I'm currently experiencing random floating point errors when compiling for x86 targets using VC++ 11 (CTP Update 1). See the short example "test.cpp" below, and compile using:
cl /GL /O2 /EHsc test.cpp /link /MACHINE:X86
The output should be 10 == 10, but it produces 10 == 0 when /GL (whole program optimization) is enabled. The problem seems to be that get_scaling_factor() pushes the result on the floating point stack, but the calling function is expecting it in the SSE register XMM0.
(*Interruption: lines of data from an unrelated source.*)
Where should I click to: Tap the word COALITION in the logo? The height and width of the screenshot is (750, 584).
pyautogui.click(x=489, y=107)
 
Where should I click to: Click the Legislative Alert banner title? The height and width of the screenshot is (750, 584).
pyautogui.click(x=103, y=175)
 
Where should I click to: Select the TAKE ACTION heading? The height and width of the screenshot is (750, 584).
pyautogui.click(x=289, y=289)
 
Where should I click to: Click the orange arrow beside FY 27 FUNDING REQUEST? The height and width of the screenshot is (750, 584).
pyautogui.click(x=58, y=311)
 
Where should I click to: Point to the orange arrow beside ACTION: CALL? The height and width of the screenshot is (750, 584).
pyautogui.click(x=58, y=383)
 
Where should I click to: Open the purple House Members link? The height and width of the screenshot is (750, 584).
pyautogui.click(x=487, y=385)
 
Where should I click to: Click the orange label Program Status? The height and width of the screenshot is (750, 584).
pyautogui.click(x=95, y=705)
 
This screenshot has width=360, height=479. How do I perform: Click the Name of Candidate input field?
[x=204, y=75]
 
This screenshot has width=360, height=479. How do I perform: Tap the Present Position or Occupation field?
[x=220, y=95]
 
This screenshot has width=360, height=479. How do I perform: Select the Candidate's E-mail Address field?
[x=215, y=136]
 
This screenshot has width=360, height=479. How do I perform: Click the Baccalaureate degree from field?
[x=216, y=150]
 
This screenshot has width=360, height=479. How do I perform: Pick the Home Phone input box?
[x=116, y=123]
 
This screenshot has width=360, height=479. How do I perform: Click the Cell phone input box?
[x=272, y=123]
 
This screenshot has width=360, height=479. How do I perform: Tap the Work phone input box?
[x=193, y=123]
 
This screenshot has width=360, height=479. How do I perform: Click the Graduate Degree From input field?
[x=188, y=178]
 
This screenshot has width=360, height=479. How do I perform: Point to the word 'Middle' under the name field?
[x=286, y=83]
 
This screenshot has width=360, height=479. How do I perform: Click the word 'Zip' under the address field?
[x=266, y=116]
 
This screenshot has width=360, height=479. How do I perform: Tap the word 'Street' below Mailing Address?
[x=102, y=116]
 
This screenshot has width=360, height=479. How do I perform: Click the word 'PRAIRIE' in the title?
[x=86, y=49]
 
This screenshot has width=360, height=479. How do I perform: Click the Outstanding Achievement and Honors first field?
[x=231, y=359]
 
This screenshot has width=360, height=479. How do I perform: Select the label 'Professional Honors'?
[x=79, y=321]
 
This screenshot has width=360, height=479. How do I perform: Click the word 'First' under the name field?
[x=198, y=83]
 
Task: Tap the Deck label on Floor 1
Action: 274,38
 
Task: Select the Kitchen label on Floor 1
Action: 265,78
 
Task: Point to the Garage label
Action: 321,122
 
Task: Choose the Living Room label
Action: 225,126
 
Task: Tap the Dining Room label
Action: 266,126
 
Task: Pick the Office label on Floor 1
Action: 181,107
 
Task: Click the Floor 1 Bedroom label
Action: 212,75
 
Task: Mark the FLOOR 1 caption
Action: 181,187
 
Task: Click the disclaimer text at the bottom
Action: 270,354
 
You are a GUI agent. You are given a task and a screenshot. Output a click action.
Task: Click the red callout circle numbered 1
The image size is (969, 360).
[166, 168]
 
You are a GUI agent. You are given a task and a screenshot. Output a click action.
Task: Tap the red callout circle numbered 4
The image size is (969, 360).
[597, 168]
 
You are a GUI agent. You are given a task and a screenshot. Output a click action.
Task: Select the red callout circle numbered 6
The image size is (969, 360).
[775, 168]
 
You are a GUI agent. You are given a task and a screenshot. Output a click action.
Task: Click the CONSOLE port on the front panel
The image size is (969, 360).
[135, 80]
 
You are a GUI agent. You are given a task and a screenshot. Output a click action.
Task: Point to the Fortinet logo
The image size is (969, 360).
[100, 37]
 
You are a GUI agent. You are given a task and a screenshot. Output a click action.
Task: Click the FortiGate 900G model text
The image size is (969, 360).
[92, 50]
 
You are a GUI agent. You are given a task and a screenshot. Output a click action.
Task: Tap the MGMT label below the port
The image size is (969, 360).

Question: am I missing something obvious, or is this really a bug? The test program, of course, doesn't make sense, as it is a stripped down test case.
test.cpp:
#include <iostream>
template <typename T>
inline T get_scaling_factor(int units)
{
    switch (units)
    {
    case 0: return 1;  
    case 1: return 10;  
    case 2: return 100;  
    case 3: return 1000;  
    case 4: return 10000;  
    case 5: return 100000;  
    case 6: return 1000000;  
    case 7: return 10000000;  
    case 8: return 100000000;  
    case 9: return 1000000000; 
    default: return 1;
    }
}
template <int targetUnits, typename T>
inline T scale(T value, int sourceUnits)
{
    return value   * get_scaling_factor<T>(sourceUnits) 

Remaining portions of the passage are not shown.